I totally agree with this statement. But just to extrapolate the scenario offered by TheCountess; what happens to the Oxbridge-potential pupils who are sitting in the mixed ability class many of whom are reluctant learners? Do they get the same attention as in the grammar? The same amount of teaching to the same high level? The same focus on what it takes to get into Oxbridge?

Or do those pupils just take it on the chin that their outcome will be a bit more shit because overall they're raising the game of the rest of the school and its mixed ability reluctant learners? Overall the results stats of the school will be better so sod reaching the potential of the most gifted - they're bright enough to do well enough without much teaching input. Or how about sod the fact that the brightest pupils have to teach themselves half the time because the teachers are too busy with the challenging pupils?

These are the concerns which force parents of bright kids down the selection path; private if they can afford it.

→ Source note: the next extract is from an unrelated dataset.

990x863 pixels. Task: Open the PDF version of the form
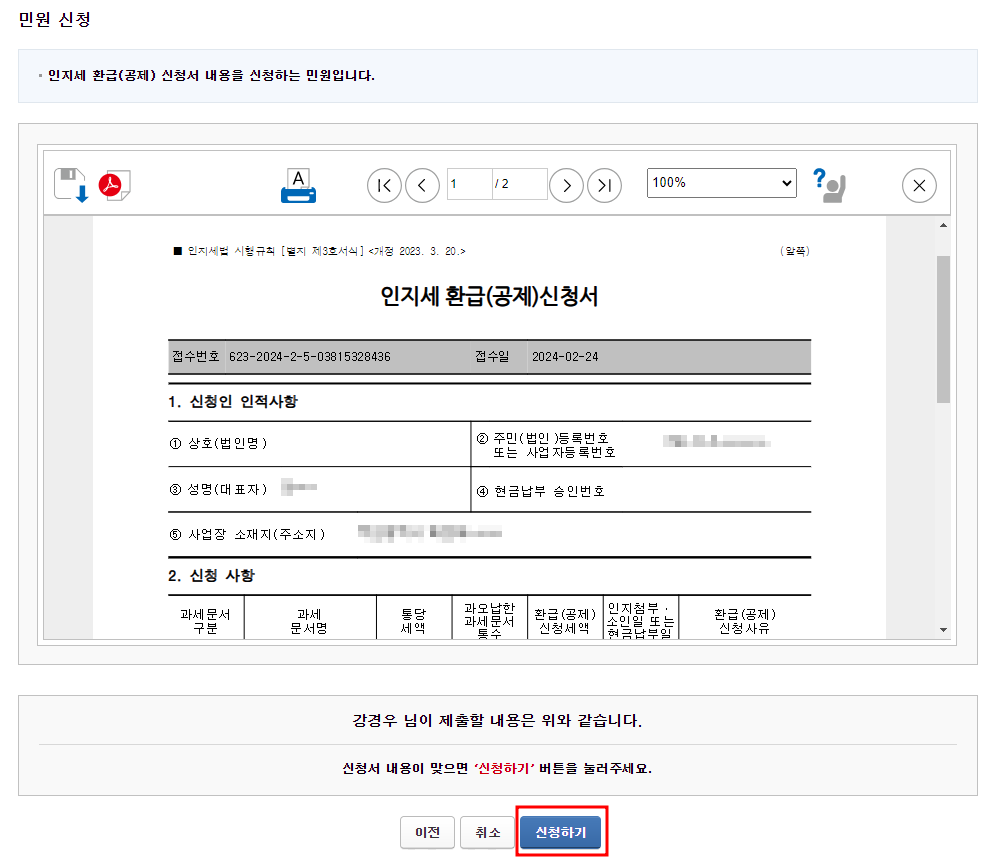[x=113, y=182]
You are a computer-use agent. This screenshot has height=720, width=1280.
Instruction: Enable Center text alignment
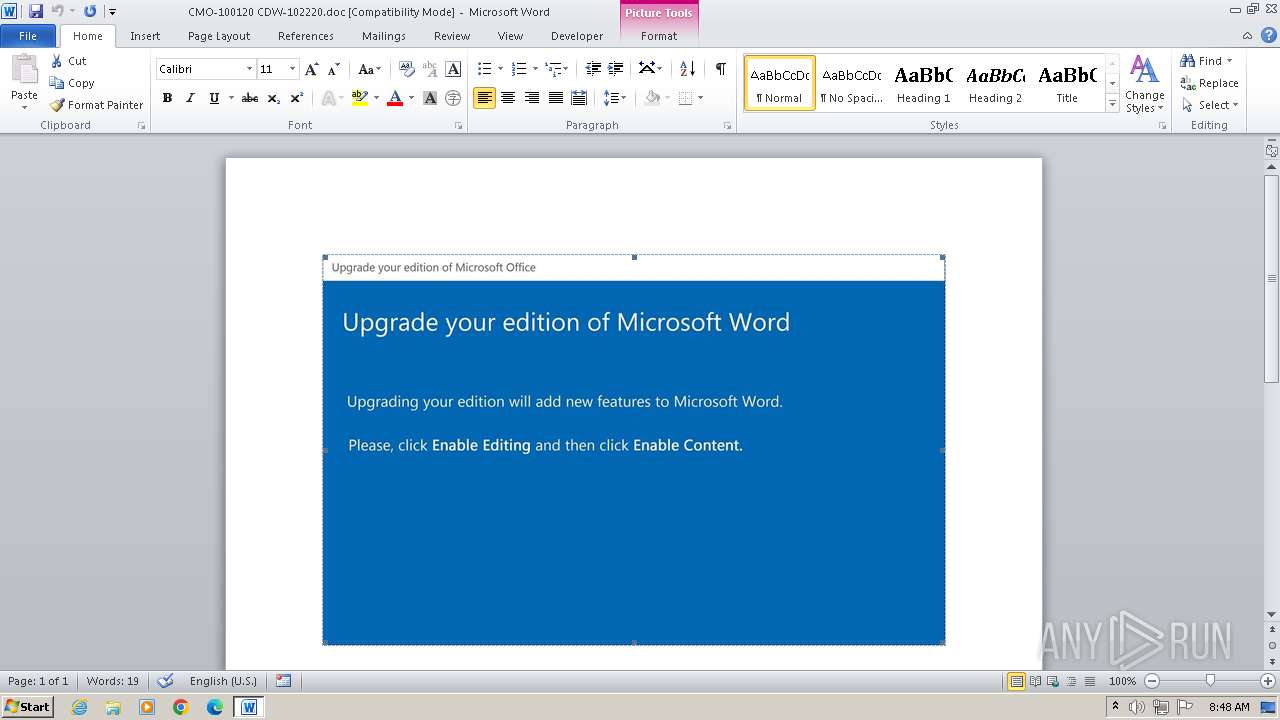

I've been the bright pupil paired with the learning difficulties pupil for every single science experiment for a year. Kept my pace down with the majority of the class and provided me as the 'teaching assistant' for the pupil. It didn't teach me anything wonderful about society it just made me frustrated and resent my school and its 'teaching' methods.

kesstrel · 11/10/2016 13:34

Here My daughter's education has really suffered from the mixed ability teaching of our local comprehensive. It was ok for pupils who are STEM-oriented, because they do set for maths, and the weaker students did double science. But she is a humanities person, and the mixed ability teaching really let her down.

HPFA · 11/10/2016 14:04

This sounds like an excellent idea which most of us could get on board with:

schoolsweek.co.uk/lets-subvert-the-centres-of-excellence-policy/?utm_content=buffer1638e&utm_medium=social&utm_source=twitter.com&utm_campaign=buffer

HPFA · 12/10/2016 06:45

Another Guardian article:

www.theguardian.com/commentisfree/2016/oct/11/grammar-schools-parents

Preferred the other one - I don't like the way the author doesn't distinguish between parents in places like Kent who don't have the option of comprehensive schools and people like Seamas and Shami who have good comps available to them but choose not to use them.